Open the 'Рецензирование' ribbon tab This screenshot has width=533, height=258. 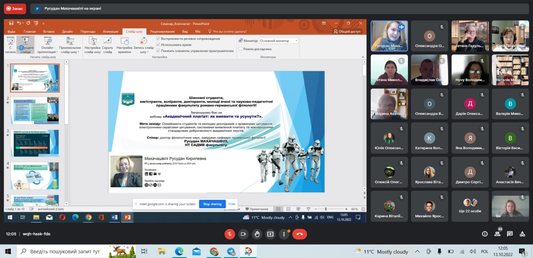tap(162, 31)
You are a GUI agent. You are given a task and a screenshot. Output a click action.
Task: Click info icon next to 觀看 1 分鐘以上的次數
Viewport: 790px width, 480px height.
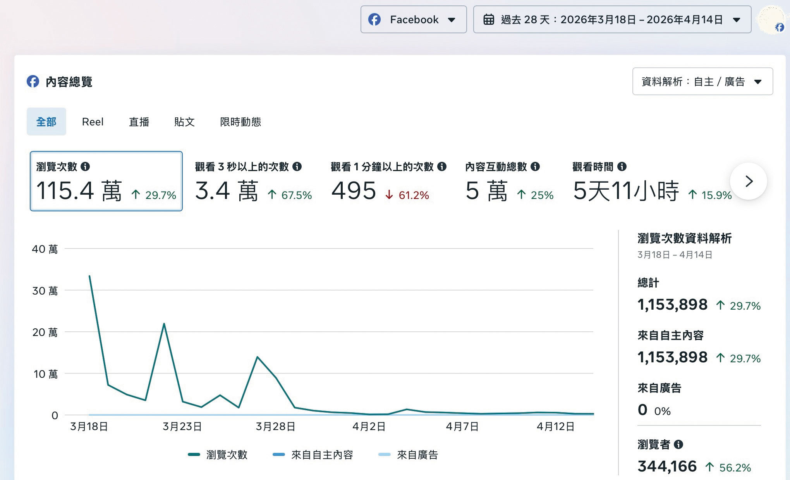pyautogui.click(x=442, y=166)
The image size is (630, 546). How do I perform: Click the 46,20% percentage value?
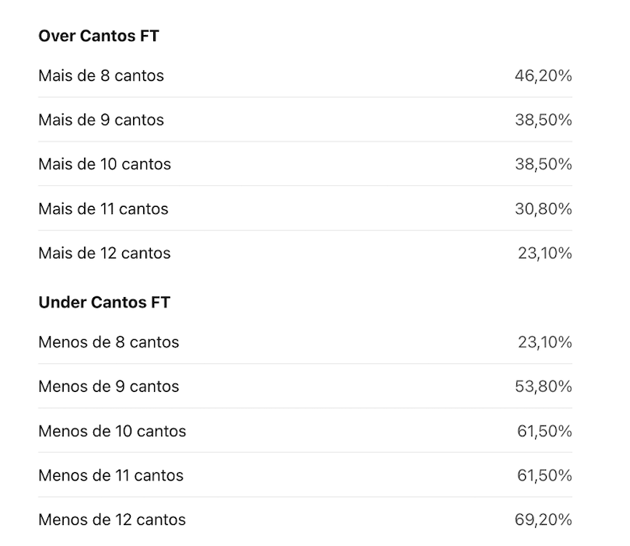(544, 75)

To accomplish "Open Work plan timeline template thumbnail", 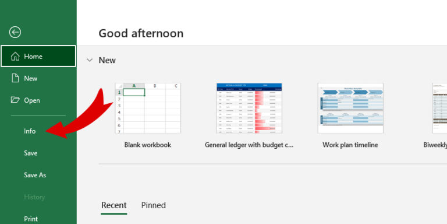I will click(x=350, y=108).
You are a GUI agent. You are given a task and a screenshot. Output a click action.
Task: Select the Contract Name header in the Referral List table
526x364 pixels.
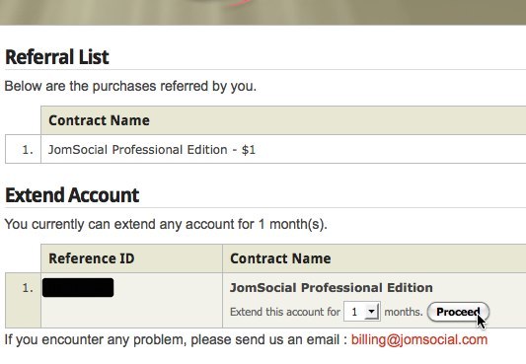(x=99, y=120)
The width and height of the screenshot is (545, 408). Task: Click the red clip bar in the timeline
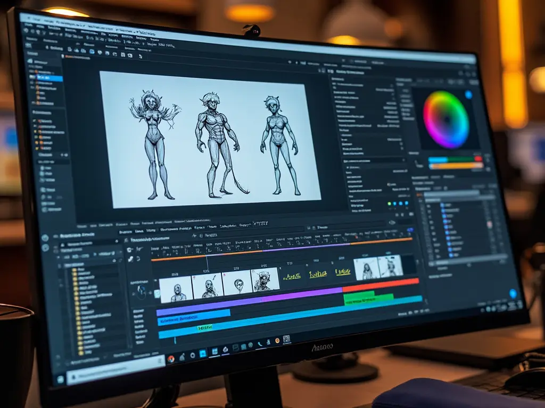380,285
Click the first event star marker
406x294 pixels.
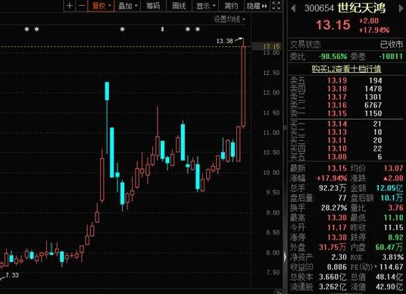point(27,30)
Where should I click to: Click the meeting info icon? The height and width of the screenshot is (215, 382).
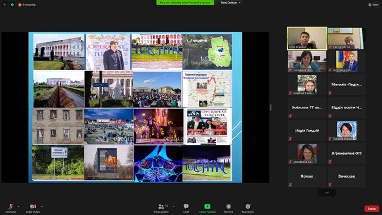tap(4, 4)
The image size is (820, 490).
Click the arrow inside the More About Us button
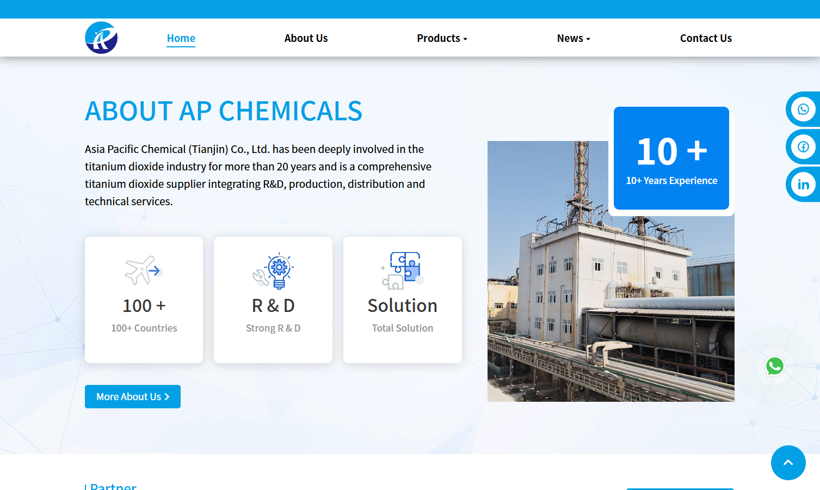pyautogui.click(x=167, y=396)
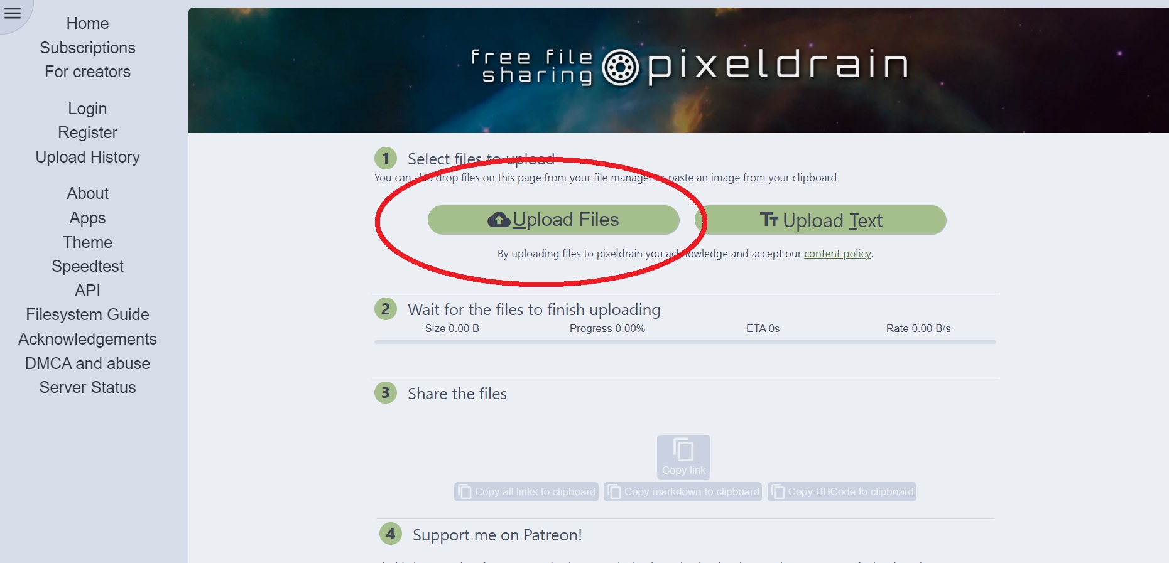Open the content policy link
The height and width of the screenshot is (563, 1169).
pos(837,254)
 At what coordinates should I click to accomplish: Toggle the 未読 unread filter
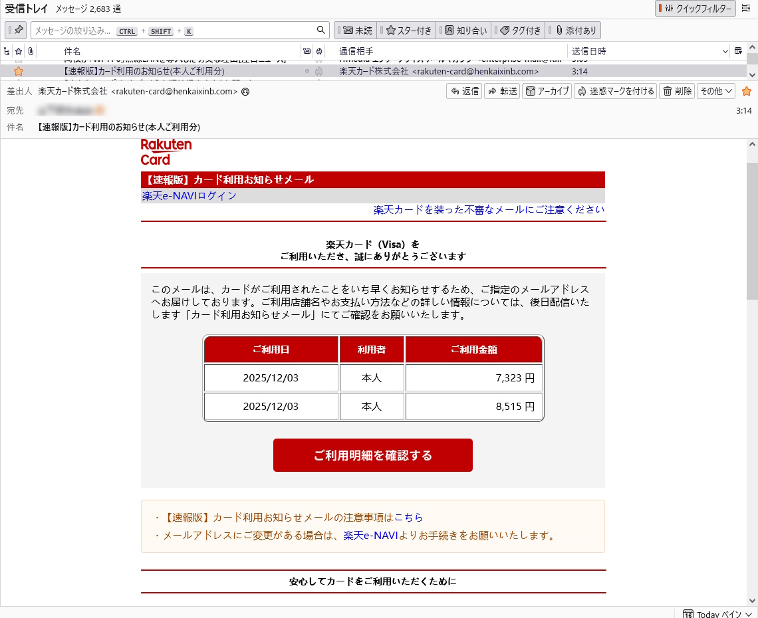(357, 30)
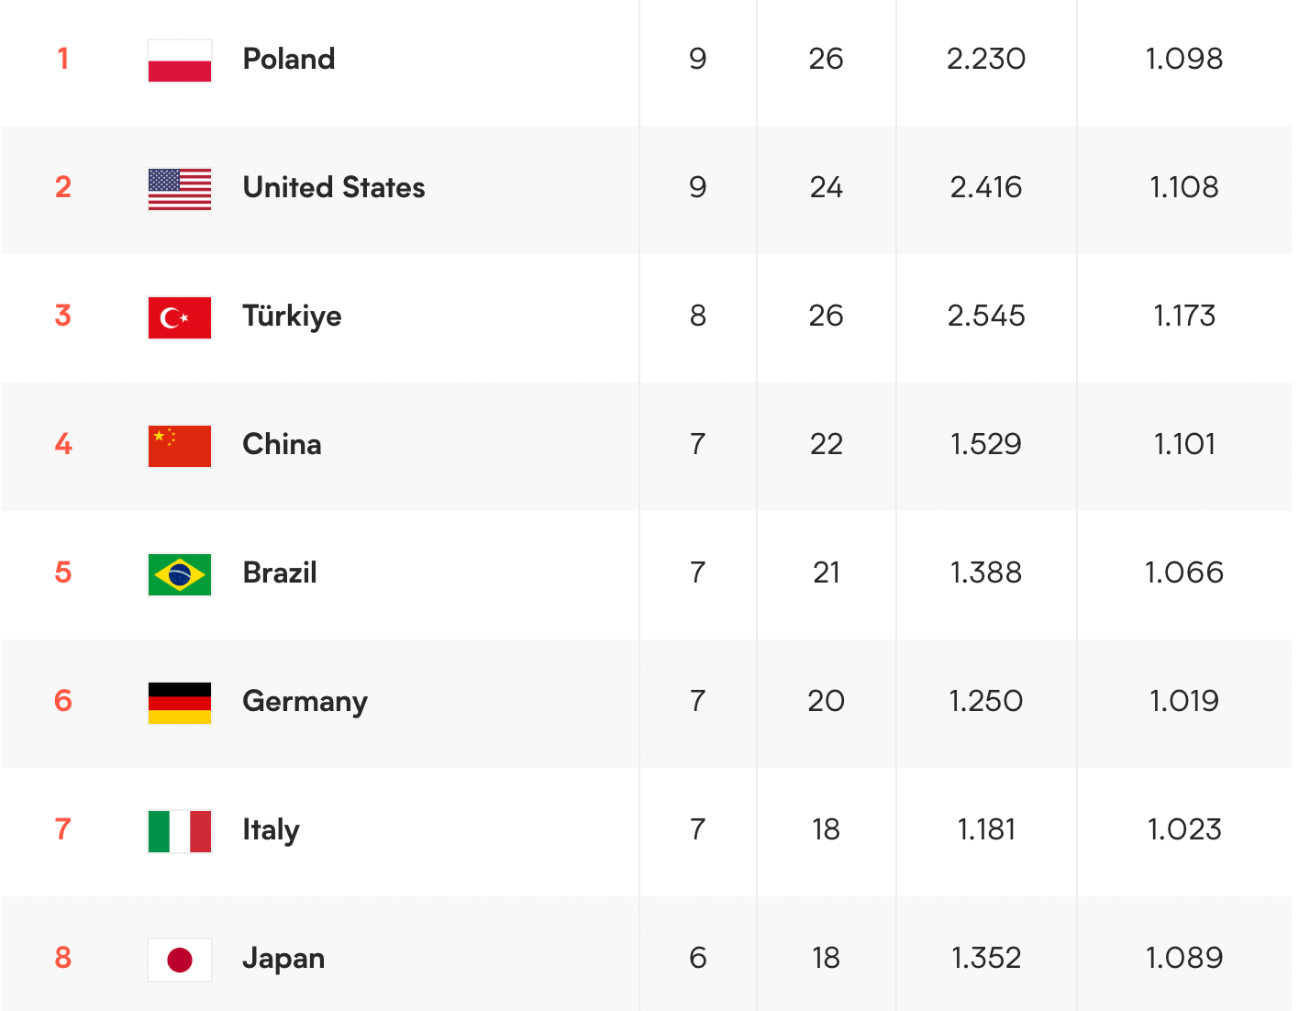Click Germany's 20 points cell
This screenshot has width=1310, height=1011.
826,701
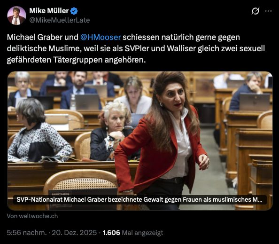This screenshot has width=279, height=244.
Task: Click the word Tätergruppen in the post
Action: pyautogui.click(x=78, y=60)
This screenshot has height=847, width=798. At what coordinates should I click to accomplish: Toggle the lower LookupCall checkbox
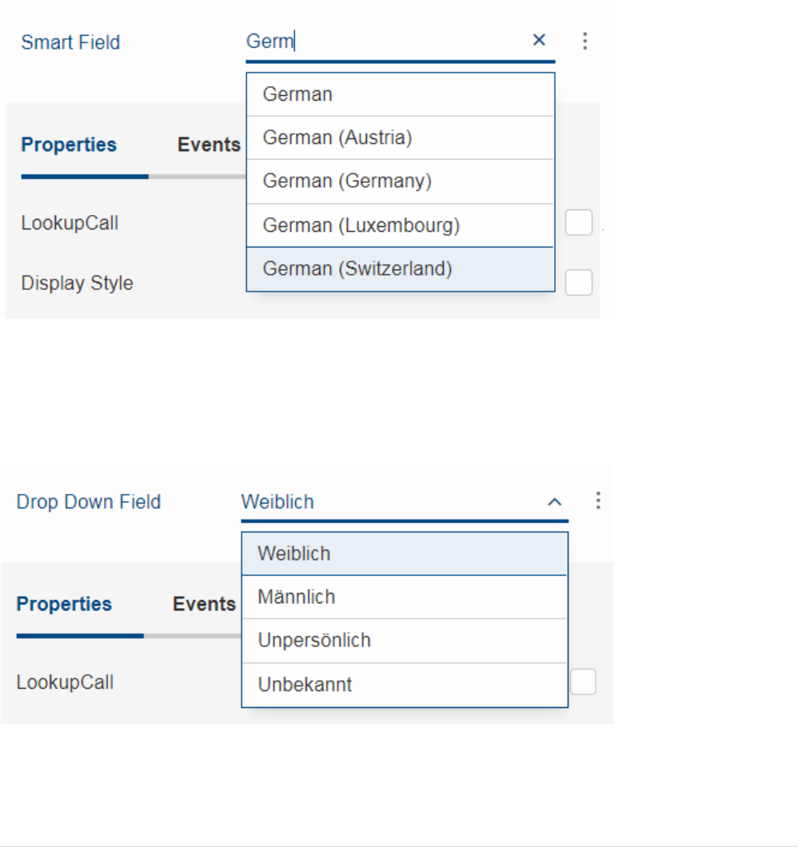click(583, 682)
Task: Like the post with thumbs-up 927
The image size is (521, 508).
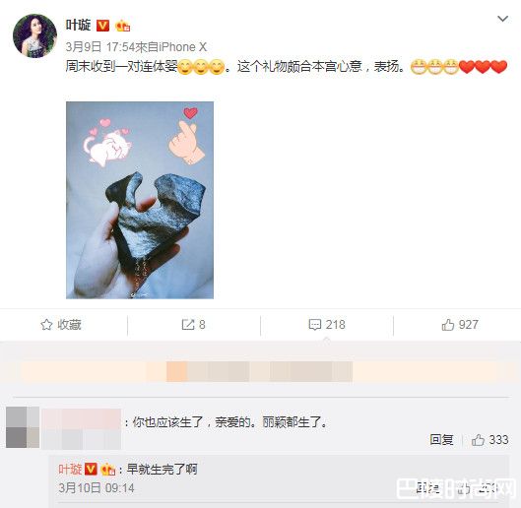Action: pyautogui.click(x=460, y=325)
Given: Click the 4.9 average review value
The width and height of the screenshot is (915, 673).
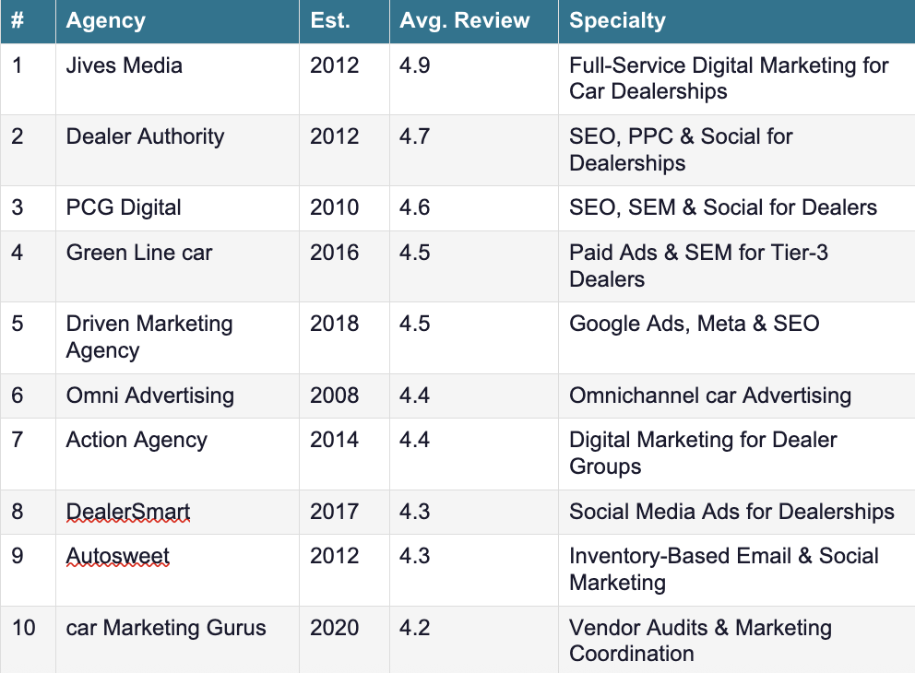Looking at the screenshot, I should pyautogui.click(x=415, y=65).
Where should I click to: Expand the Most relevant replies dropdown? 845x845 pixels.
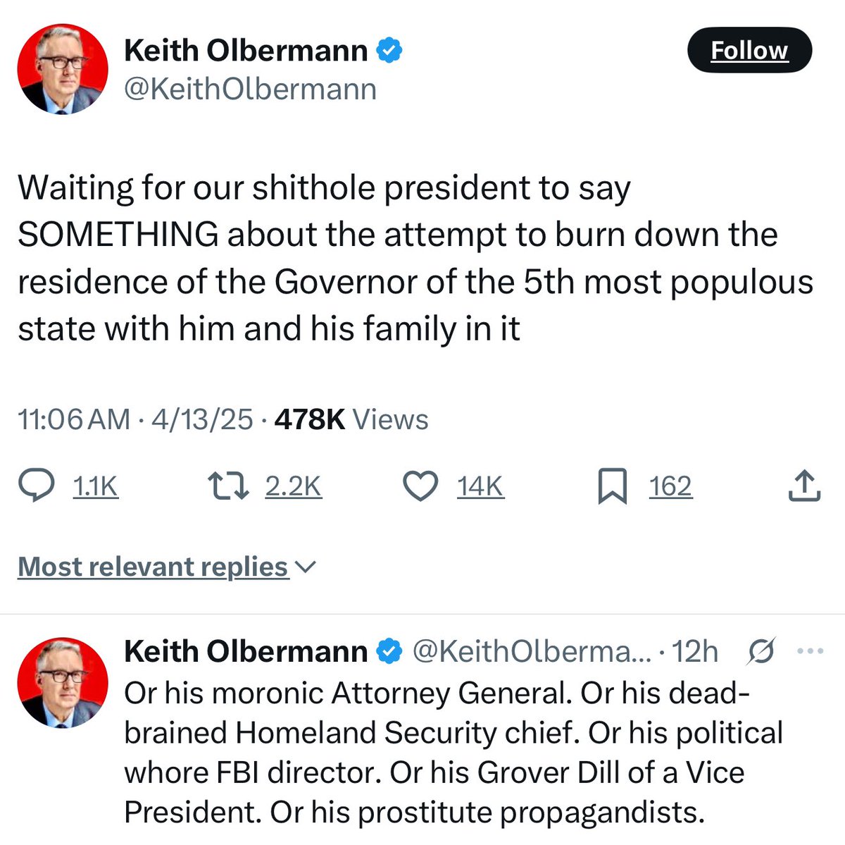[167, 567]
——————
Print the lines from the line containing "This screenshot has height=847, width=798." through the last line of the listing, exactly as they stand, and leave any pictures out.

This screenshot has height=847, width=798. At what coordinates should I click to accomplish: Toggle the lower LookupCall checkbox
click(583, 682)
Task: Like the post with thumbs-up 927
The image size is (521, 508).
Action: pyautogui.click(x=460, y=325)
Given: Click the 4.9 average review value
The width and height of the screenshot is (915, 673).
Looking at the screenshot, I should pyautogui.click(x=415, y=65).
Where should I click to: Expand the Most relevant replies dropdown? 845x845 pixels.
[167, 567]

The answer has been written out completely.